Sehr geehrter Herr Martin,

besten Dank für Ihre Nachbemerkungen und Nachfragen zu meiner Antwort zur Leiharbeit und zu Befristungen.

Ich habe Ihre Anmerkungen sehr aufmerksam gelesen und denke, dass wir uns bei der Notwendigkeit der Bekämpfung des Missbrauchs von Leih-/Zeitarbeit und anlasslosen Befristungen einig sind und es auch bei den Wegen dahin einige Übereinstimmung gibt. Sie weisen in Ihrer Nachfrage beispielsweise nochmal im zweiten Absatz auf die Lage derjenigen hin, die ohne Zeitarbeitsfirma befristet direkt bei einem Arbeitgeber angestellt sind. Zu dieser Thematik finden Sie schon in meiner ersten Antwort die Aussage, dass die SPD anlasslose Befristungen untersagen will.

Was die Betriebs- und Personalräte angeht, so ist einiges, was Sie kritisieren genau darauf zurück zu führen, dass die Informations- und Mitbestimmungsrechte bei Leih-/Zeitarbeit bislang nicht ausreichend sind. Auch hier wollen wir wie in der ersten Antwort beschriebene Änderungen! Einige der größten Skandale in Sachen Verdrängung fester Beschäftigung zugunsten von massenweiser Befristung/Leiharbeit (teilweise zu Niedrigstlöhnen) haben doch die Unternehmen zu verantworten, die sich bereits einen sehr schlechten Namen als Verhinderer der Bildung von Betriebsräten oder als üble Mobber bereits bestehender Personalvertretungen und ihrer einzelnen Mitglieder gemacht haben.

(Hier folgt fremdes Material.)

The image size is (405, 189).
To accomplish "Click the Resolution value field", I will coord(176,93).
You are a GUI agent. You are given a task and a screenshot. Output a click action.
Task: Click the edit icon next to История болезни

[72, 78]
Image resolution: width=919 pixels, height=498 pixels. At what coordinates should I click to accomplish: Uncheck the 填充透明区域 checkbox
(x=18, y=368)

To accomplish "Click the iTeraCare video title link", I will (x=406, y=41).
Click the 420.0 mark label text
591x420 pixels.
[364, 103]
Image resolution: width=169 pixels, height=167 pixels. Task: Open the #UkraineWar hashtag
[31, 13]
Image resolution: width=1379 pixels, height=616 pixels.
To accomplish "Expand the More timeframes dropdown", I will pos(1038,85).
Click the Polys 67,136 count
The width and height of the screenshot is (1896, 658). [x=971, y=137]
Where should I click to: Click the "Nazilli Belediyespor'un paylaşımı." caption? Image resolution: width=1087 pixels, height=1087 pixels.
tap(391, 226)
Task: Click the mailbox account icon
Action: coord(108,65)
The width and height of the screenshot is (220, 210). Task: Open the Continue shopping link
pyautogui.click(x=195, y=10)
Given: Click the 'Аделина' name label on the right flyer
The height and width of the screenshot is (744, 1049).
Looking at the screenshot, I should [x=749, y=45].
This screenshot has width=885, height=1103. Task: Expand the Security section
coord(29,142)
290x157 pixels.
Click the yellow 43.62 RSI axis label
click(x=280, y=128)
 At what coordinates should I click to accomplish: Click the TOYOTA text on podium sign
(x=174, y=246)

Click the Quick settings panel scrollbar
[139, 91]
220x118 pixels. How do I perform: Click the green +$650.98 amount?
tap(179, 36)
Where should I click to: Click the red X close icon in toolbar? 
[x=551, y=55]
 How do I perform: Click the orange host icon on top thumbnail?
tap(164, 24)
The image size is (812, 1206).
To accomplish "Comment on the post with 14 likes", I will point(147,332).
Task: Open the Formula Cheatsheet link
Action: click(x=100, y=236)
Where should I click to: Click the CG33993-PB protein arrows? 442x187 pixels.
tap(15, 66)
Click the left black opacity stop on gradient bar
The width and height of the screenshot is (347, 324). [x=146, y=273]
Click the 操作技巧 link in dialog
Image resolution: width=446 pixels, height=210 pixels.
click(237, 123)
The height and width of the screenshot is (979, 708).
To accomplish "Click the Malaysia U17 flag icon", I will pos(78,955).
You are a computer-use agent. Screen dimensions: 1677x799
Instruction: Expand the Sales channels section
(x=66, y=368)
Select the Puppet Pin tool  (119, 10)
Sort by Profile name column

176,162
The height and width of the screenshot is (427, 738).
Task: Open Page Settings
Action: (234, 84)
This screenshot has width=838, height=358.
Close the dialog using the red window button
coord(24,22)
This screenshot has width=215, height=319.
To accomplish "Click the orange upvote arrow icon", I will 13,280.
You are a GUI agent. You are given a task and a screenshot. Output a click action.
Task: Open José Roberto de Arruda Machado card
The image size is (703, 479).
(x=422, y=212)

In beiden Fragen, die Sie mir gestellt haben, stellen Sie sehr allgemein alle befristet Beschäftigten, Leih- und Zeitarbeiter als prekär Beschäftigte dar. Das möchte ich an dieser Stelle nicht unkommentiert lassen: Natürlich gibt es in diesen Gruppen z. B. im Bereich Einzelhandel Beschäftigte, die Vollzeit arbeiten und trotzdem noch aufstocken müssen, also prekär beschäftigt sind. Dennoch ist falsch zu sagen, dass alle Leih- und Zeitarbeiter und befristet Beschäftigen in prekären Verhältnissen arbeiten und entlohnt werden und per se zu den „Schwächsten“ gehören, wie Sie es in Ihrer ersten Frage schreiben. Ich möchte zur Verdeutlichung ein sehr zugespitztes Beispiel nennen: Ein für die Dauer eines Forschungsprojektes befristet eingestellter Wissenschaftler arbeitet nach meiner Definition nicht prekär, eine fest angestellte Friseurin mit einem Stunden-Brutto unter 6 Euro hingegen schon! Deshalb wollen wir auch ganz vordringlich endlich einen Gesetzlichen Mindestlohn von mindestens 8,50 Euro einführen!